The ACA was recognized among the professional and advocacy cancer organizations as an important stepping stone in the provision of affordable, accessible quality care.6,10,107–109
Early results suggest that as the general population cancer survivors may have greater access to preventive services and screening programs. The implementation of new care models including the involvement of primary care physicians shows promising patient-oriented outcomes. Coverage expansion and increased affordability of care have suggested positive implications for cancer survivors. A lack of evidence on how the ACA may affect cancer survivors, as well as a low level of familiarity of ACA’s benefits, might prevent even greater impacts of the ACA on cancer survivorship care. Gaps in evidence remain and should be addressed (Table 2), through acknowledging the challenges of measuring the overall impacts of the ACA due to the piecemeal implementation of the provisions, as well as the dynamic national and state health initiatives.
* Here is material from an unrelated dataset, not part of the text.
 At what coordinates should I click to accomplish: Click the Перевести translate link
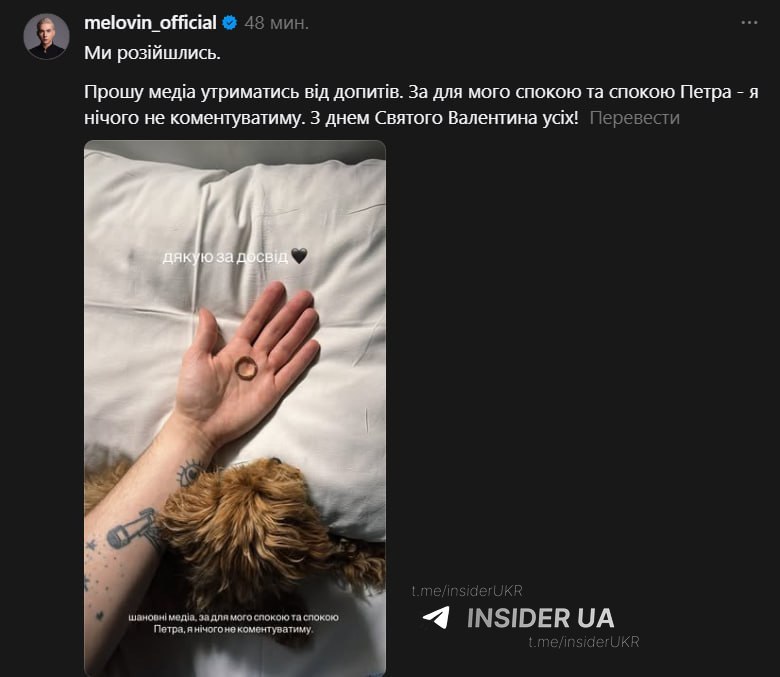[634, 118]
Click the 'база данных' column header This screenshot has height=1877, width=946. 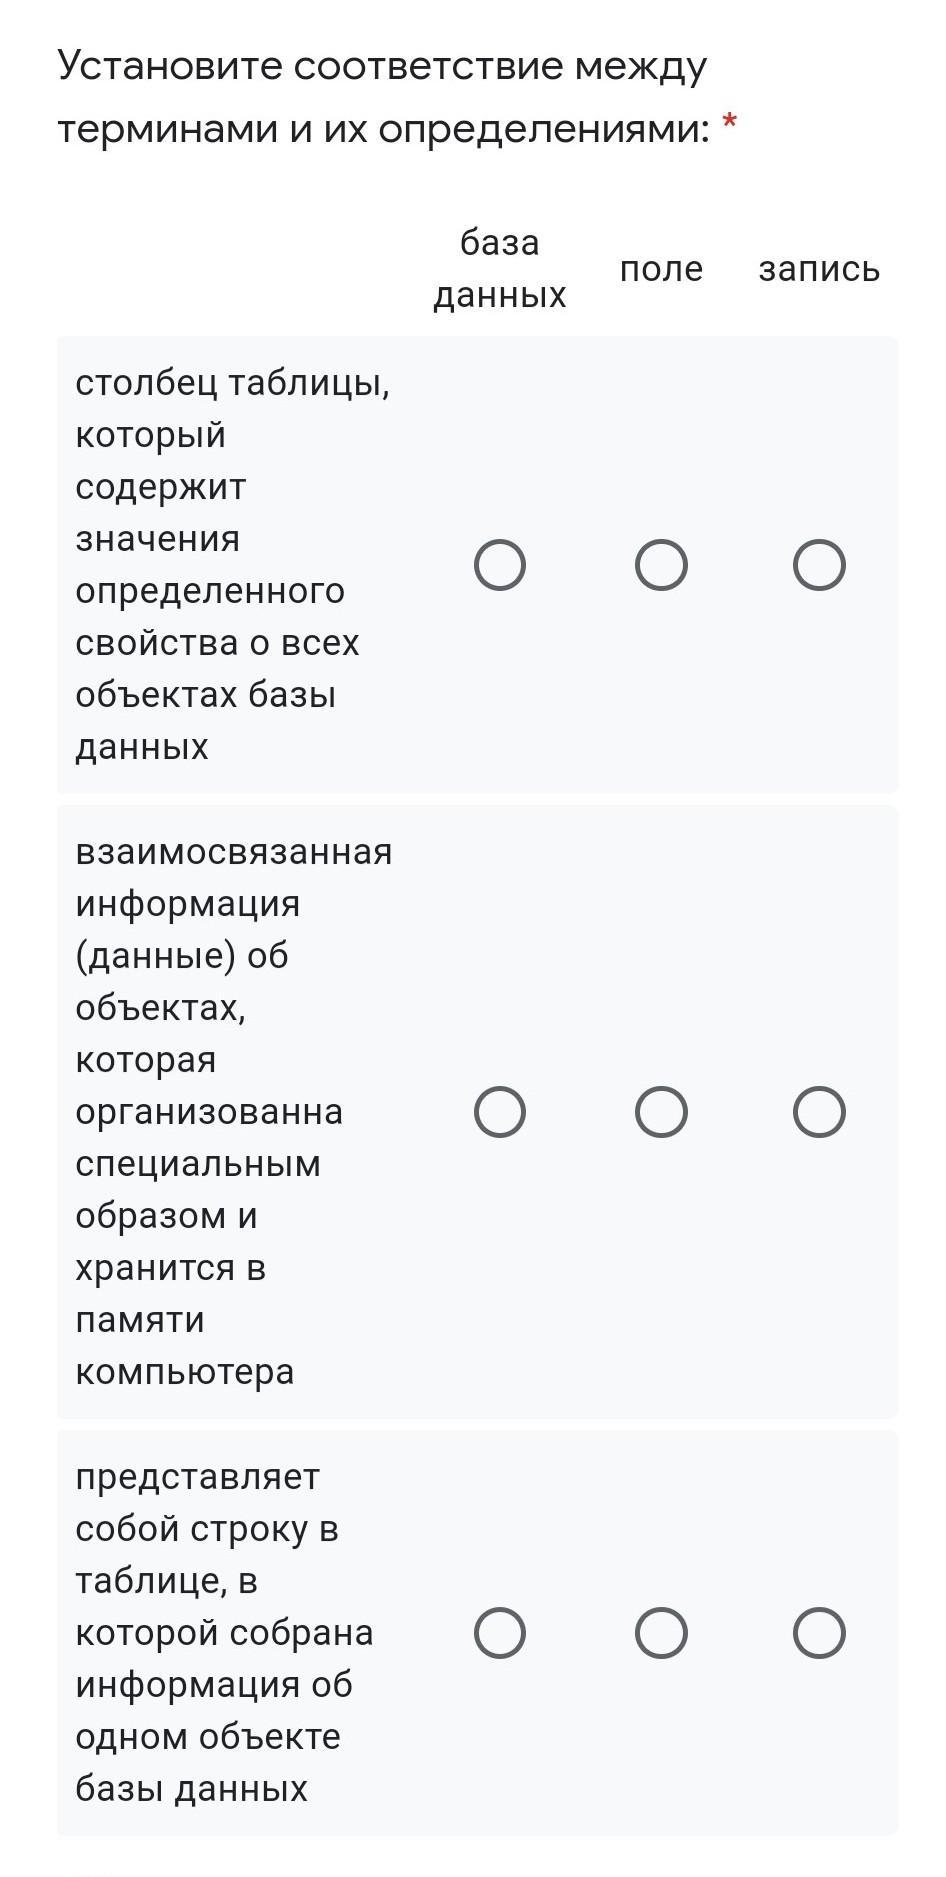pyautogui.click(x=500, y=268)
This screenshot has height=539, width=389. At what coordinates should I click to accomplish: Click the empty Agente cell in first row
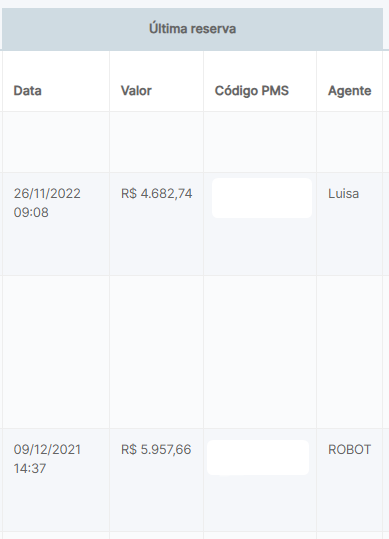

Leading US professional and advocacy cancer organizations strongly recommend that patients have meaningful access to affordable health care coverage, as well as care that is high quality and value based.12,107 Whether the ACA remains or is reformed, it is critically important that decisions take into account the potential intended and unintended consequences of the ACA provisions on health outcomes and quality of life of individuals with preexisting conditions such as cancer survivors.